The Precipice

Home > Other > The Precipice > Page 20
The Precipice Page 20

by Virginia Duigan


  I detected a stir of surprise from Kim when I began to read. She hadn’t expected to hear anything to do with the house. Perhaps I was more critical because she was there, but I thought my effort sounded depressingly plodding. Pedantic, even, and weighed down with unnecessary detail. And my attempt to embrace the mythical dimension sounded laboured in the extreme, as well as borderline pretentious. Or well over the line.

  Afterwards when we were discussing our work I was more negative than usual. About mine, that is. The others were less ambitious but the better for it, I thought. Although nearly everyone seemed a bit dejected about their endeavours today.

  Oscar responded by saying he could see we all wanted to go up a notch and were feeling we’d slipped down the ladder instead. He told us to suspend judgement, not to even think about whether our writing was good or bad for the time being. Just do the thing, he said. And do the thing more than usual, to iron out the creases. To move forward, writing needed to become a habit we couldn’t do without.

  ‘You might think you have no control over habits,’ he went on, ‘but the opposite is the case. It’s a brainwashing thing. We have to indoctrinate ourselves in order to develop the habits we want. If we have aspirations to live a writing life,’ I was aware of Kim beside me, sitting up straighter, ‘the writing sensibility must seep into our daily routines, into all the nooks and crannies.

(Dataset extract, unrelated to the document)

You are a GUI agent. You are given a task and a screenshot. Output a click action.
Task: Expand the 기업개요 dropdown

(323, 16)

Every experience, no matter how unpromising it may appear, is grist to an author’s mill.’

  I looked round at the others. They seemed to be drinking this in. ‘Even filling the pepper grinder?’ I said.

  ‘Especially filling the pepper grinder, Thea.’ Oscar was unfazed. ‘The writer’s life is an examined life, and the only way to have an examined life is by living in the moment. Do the small things intensely, wring every drop of juice from them, and then the big things will look after themselves. Waste some time, because that is an important activity, but not too much, because time has a habit of running out. And before you know it, you may find you’ve got yourself a writing life.’

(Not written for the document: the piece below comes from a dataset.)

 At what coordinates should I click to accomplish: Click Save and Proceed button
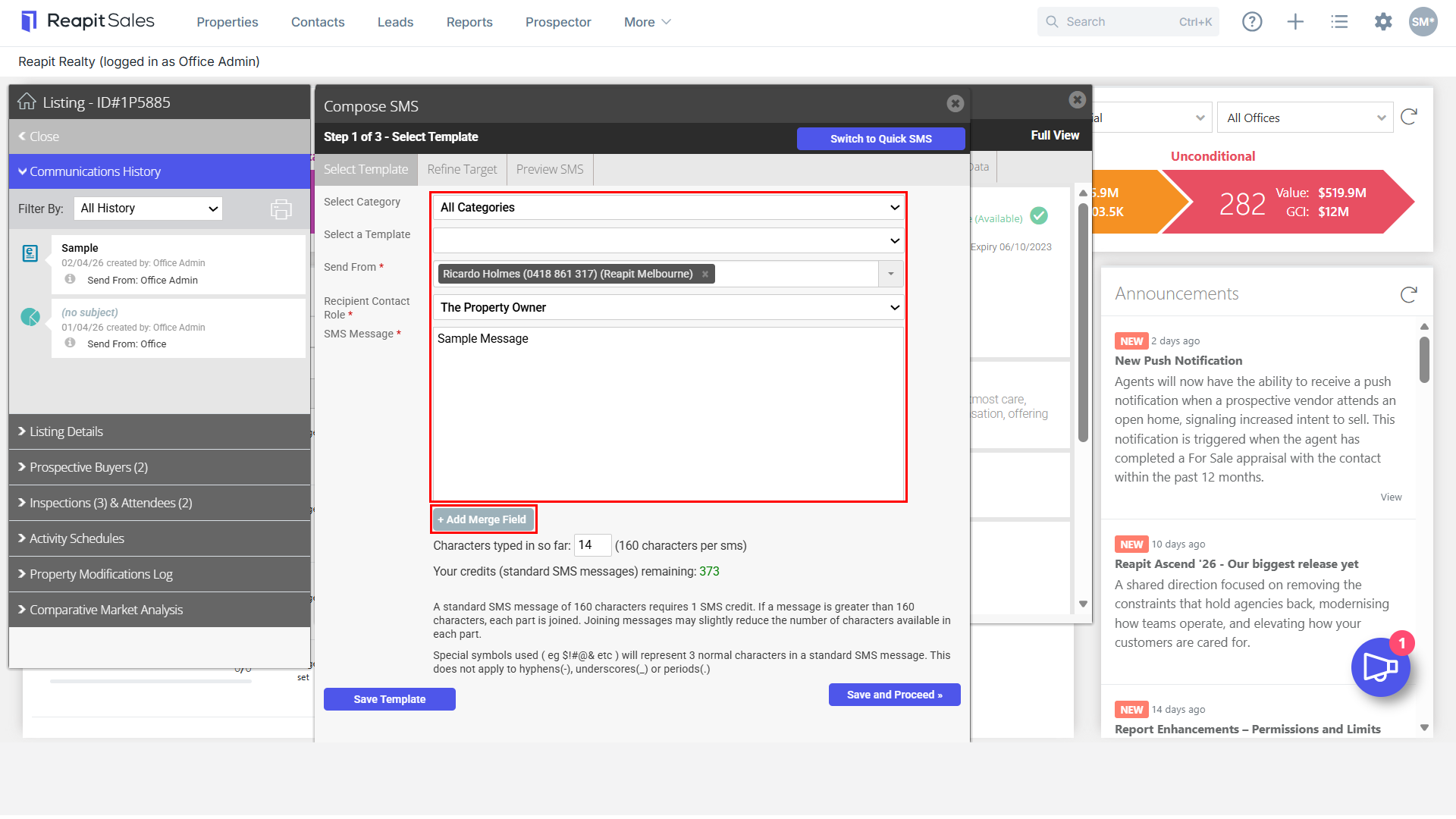pyautogui.click(x=894, y=695)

  He gave Kim a challenging glance when he said that. She responded as if he’d thrown down a gauntlet, her eyes glowing. I had the feeling this barrage of New-Agey mantras was directed at her. It wasn’t quite Oscar’s usual style. But I didn’t want to rain on her parade so I forbore to say anything.

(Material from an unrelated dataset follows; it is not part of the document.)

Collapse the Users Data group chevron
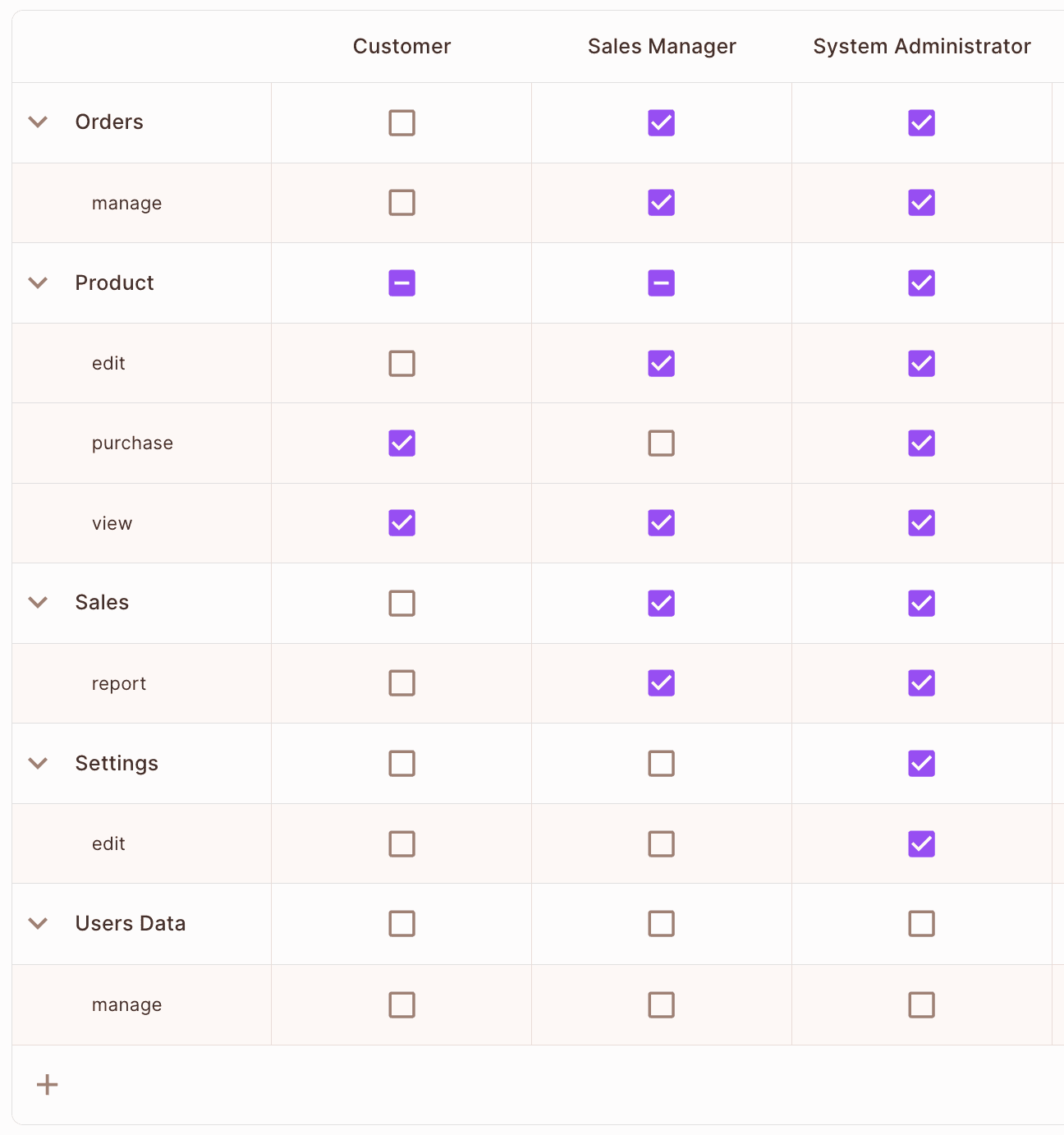Screen dimensions: 1064x1135 coord(38,924)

  Oscar asked her if she’d be back next week. Or was it, he added, with a nod in my direction, the chauffeur’s call? It’s Kim’s call entirely, I said coolly. She looked at me, then at Oscar. Oh yeah, she would, if that was okay. Would like to. Heaps.

  Nothing further was said until we arrived at the car, when she extended her arms above her head in a long, luxurious stretch. ‘Wow. He’s kind of an inspiring guy, isn’t he, Thea? Sort of like a literary guru, or something.’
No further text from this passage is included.